>>

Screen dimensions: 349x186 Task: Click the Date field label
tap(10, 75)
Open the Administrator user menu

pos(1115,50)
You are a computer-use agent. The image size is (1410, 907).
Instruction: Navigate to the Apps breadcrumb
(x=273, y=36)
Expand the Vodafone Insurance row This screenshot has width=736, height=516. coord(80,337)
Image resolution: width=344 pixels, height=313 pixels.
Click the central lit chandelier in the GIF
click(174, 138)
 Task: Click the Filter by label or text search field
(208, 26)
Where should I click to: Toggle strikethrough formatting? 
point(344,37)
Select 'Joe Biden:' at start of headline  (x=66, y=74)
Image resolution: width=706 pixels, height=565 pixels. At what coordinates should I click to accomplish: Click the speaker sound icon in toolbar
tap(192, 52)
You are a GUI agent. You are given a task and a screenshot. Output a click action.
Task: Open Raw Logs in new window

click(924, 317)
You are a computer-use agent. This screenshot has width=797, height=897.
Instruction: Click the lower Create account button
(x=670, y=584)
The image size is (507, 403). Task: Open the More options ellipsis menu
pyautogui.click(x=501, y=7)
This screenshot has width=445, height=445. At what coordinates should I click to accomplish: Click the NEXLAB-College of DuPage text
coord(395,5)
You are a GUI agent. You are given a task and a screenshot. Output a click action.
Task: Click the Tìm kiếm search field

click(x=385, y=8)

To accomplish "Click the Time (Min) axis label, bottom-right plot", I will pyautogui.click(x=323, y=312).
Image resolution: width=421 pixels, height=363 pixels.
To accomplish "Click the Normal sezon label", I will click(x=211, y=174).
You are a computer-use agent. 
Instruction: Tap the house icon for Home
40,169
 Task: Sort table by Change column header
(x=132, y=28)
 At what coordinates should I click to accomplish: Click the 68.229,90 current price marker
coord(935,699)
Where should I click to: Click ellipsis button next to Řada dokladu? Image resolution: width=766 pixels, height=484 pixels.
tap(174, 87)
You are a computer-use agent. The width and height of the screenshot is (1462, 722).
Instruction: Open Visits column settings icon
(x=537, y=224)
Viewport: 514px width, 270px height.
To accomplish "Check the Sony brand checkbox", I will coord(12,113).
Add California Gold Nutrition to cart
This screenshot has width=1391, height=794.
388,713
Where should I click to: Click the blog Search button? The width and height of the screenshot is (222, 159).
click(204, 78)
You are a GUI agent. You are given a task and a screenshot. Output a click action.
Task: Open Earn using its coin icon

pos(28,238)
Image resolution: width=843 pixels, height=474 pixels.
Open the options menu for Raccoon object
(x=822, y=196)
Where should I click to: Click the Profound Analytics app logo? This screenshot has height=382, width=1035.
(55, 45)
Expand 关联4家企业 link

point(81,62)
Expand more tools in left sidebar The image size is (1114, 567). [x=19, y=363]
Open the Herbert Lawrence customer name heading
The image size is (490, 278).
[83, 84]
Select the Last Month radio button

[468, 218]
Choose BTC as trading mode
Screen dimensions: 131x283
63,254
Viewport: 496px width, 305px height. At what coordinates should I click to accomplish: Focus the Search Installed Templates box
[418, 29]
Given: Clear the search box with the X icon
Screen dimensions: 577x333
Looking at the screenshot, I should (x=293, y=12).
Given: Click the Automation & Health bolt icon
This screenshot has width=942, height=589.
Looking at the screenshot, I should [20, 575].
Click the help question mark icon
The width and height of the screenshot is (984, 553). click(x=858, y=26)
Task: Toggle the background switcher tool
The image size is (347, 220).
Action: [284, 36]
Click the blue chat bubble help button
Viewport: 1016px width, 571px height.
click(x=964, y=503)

<<

** INSTRUCTIONS TO FOLLOW **
Show each line of the listing that holds the string "agent".

** TASK ANSWER **
You are a computer-use agent. The image size is (1410, 907).
You are a GUI agent. You are given a task and a screenshot. Output a click action.
You are a computer-use agent. This screenshot has width=797, height=897.
You are a GUI agent. You are given a task and a screenshot. Output a click action.
You are a computer-use agent. 
You are a computer-use agent. The width and height of the screenshot is (1462, 722).
You are a GUI agent. You are given a task and a screenshot. Output a click action.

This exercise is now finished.